Sostenere “il manifesto” in questa lotta per la riappropriazione della testata è diventato una sorta di dovere civico. Questa definizione, che il Costituente dettò per l’esercizio del voto, credo vada estesa ad ogni azione di difesa e di promozione dei diritti, di libertà, civili, politici, sociali. Tra essi si staglia la libertà di manifestazione del pensiero, l’altro pilastro indefettibile di quella forma di stato che nacque dalla congiunzione dell’uguaglianza di fronte alla legge, e nel deliberarla, con la libertà di parola nel luogo ove le leggi si votavano, e in ogni altro.

Oggi, in Italia, sì, nella Repubblica italiana qualificata come democratica, questi due fondamenti della democrazia sono incrinati, molto. La libertà di manifestazione del pensiero a mezzo stampa è al minimo di credibilità. Il diritto di voto è stato distorto e continuano a falsificarlo in nome ed al fine della governabilità dei popoli nell’interesse del capitalismo, finanziario, industriale, postindustriale e cos’altro.

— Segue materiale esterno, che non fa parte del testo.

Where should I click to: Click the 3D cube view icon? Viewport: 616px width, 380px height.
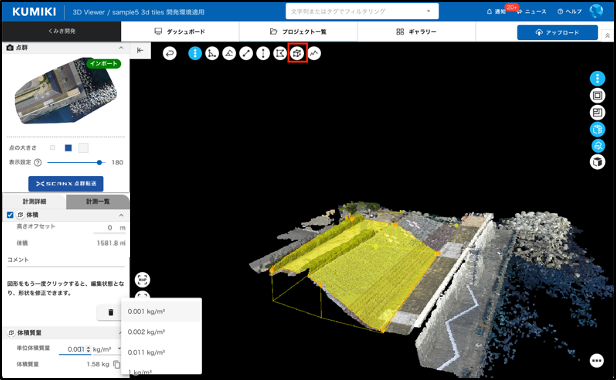598,162
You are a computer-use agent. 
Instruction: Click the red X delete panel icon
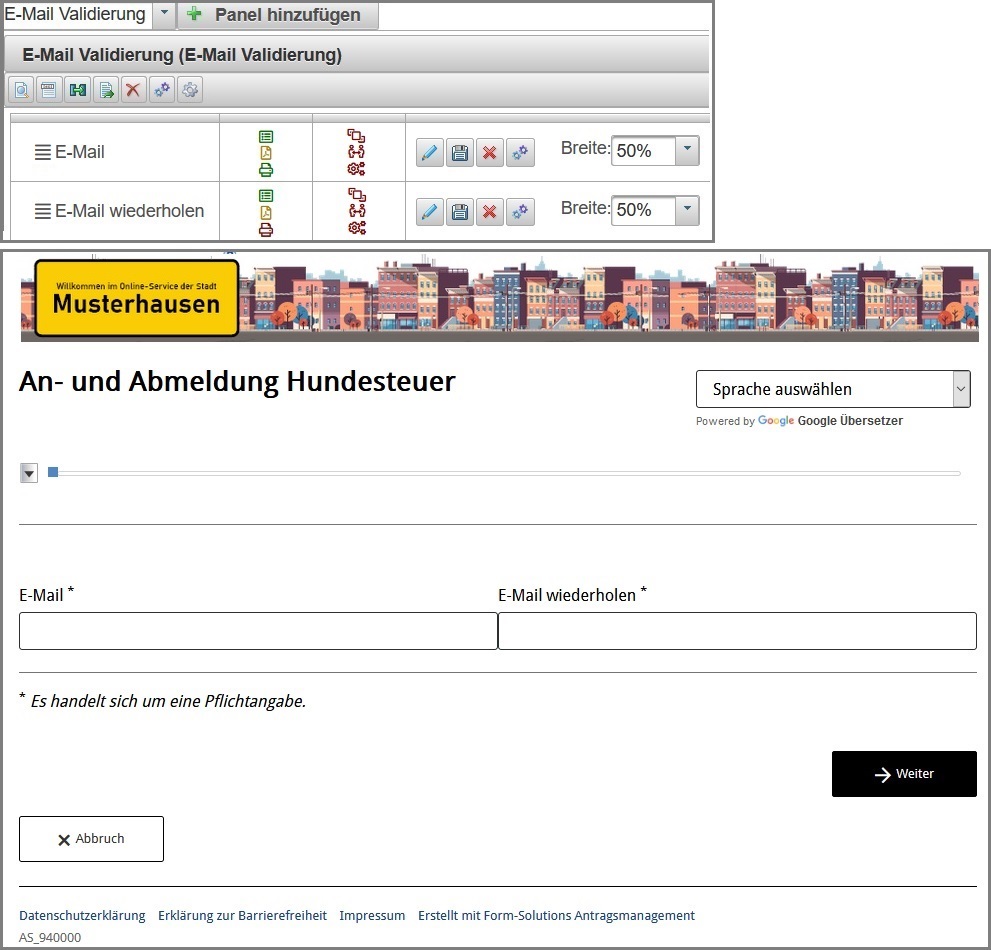133,90
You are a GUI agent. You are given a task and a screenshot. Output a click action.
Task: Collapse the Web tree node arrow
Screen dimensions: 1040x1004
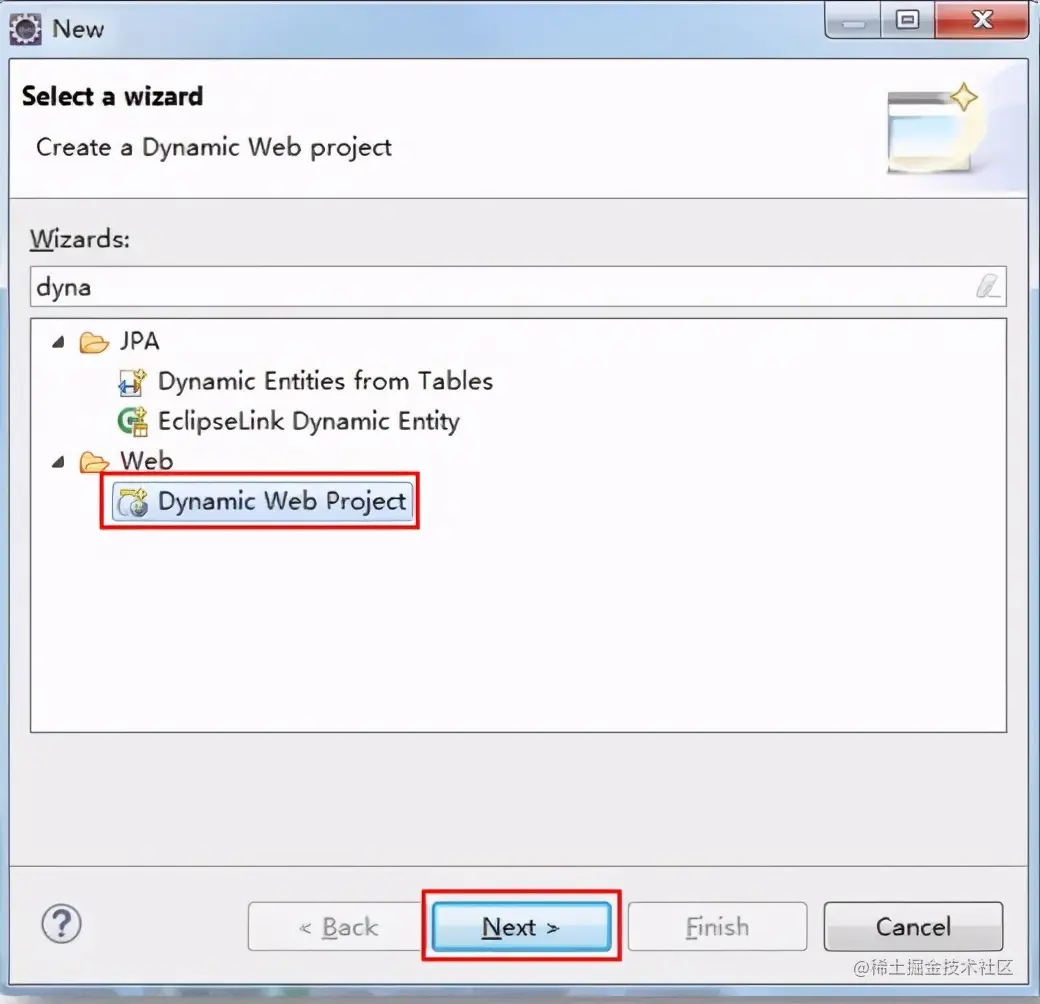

Incombe l’eliminazione della stampa di opposizione, incombe la scomparsa de “il manifesto” o la sua acquisizione da parte di chissà chi. Se per le decisioni che riguardano il sistema elettorale si può solo solidarizzare con i pochissimi membri del Parlamento che ancora rivendicano il diritto ad una rappresentanza autentica, liberamente scelta ed ugualmente riprodotta, per la libertà di manifestazione del pensiero possiamo fare di più. Possiamo contribuire alla restituzione della proprietà della testata all’opposizione di classe, assicurare così al pensiero critico in Italia il suo strumento quotidiano e garantire continuità alla lotta che da quarantaquattro anni, senza interrompere un solo giorno, “il manifesto” conduce contro il capitalismo.
Confesso che l’adempimento di questo “dovere” mi ha gratificato. Come militante, come cittadino.